Fundraising Regulator reported to Trading Standards over levy invoice

07 Feb 2017 News

The Fundraising Regulator has said it can see “no real basis” for a complaint made against it to Trading Standards by an arts charity last week.

The Fundraising Regulator was responding to a complaint made by Children and the Arts, a London-based arts charity, who reported the fundraising watchdog to Trading Standards after receiving what it called an “unsolicited invoice” implying that it must pay the regulator’s annual levy. 

A spokesman for the Fundraising Regulator strongly denied the accusation however, and said that the letter it sent to Children and the Arts was the same template as it sent to all of the nearly 2,000 charities which fall into the fundraising levy and clearly states that contributions are to be made voluntarily. 

“We can see no real basis for the complaint,” said the spokesman. “Because the letter from the chair of the board and chief executive explaining the levy payment is voluntary was sent before the invoice”. 

The spokesman said there was a chance Children and the Arts had received the invoice before the letter as “the letter and invoice were sent separately” but said the charity had “no evidence to show that is the case”. 

“Given the letter and invoice were sent separately it is possible that a charity might not have received the letter but there is no evidence to show that is the case. The letter is also on our website. If the charity concerned received the letter before the invoice the communications we sent were quite proper and there is no basis for complaint.”

The spokesman also said that the Fundraising Regulator had no intention of changing the wording of its invoices to make clearer that all contributions to the levy are voluntary. 

‘Classic case of trying to get money under false pretences’

The chief executive of Children and the Arts however has accused the regulator of trying to raise money “under false pretences” and said it was guilty of the kind of “aggressive” soliciting of donations that it was put in place to stop in charities. 

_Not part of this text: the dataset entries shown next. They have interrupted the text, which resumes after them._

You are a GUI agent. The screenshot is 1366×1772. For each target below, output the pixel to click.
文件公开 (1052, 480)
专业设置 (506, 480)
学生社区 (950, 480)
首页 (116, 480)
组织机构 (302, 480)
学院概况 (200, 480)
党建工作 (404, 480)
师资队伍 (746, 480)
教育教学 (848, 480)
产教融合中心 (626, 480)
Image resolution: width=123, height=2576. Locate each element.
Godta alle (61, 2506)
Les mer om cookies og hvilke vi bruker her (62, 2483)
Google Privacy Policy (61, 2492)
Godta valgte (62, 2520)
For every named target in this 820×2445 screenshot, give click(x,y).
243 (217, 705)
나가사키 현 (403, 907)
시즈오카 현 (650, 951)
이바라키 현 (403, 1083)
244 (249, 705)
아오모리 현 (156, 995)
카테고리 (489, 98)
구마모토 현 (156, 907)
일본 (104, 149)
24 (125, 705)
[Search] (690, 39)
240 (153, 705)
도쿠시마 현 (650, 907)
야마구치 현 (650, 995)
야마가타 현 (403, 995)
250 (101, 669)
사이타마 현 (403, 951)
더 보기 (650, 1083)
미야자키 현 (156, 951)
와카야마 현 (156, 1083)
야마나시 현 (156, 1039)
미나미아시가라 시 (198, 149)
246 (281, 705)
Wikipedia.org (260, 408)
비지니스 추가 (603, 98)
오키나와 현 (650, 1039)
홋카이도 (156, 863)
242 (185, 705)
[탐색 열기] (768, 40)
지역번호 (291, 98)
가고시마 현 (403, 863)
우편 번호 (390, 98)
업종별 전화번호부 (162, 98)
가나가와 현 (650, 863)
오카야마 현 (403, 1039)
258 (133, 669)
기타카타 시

Children and the Arts said that the invoice it received on 16 December from the Fundraising Regulator for £150 as part of its first levy payment didn’t make clear that the fee was voluntary. Jeremy Newton, chief executive of the charity, said he had reported the Fundraising Regulator to Trading Standards for an apparent breach of the 2008 Consumer Protection legislation. 

Under the legislation, those convicted can face fines or imprisonment for up to two years, or both. 

Newton told Arts Professional that the regulator’s actions were “a classic case of trying to get money under false pretences” and said that the ambiguous wording of the letter and invoice “clearly imply this is not soliciting donations but charging for services”.  

“Bombarding charities with invoices in the hope that someone will pass them through for payment without spotting the ‘voluntary’ small-print all smacks of highly unprofessional, non-transparent, over-aggressive fundraising – just the kind of thing the new Regulator was set up to stop,” said Newton. 

A spokesman for London Trading Standards – the local Trading Standards authority where the complaint was made – refused to comment on the issue.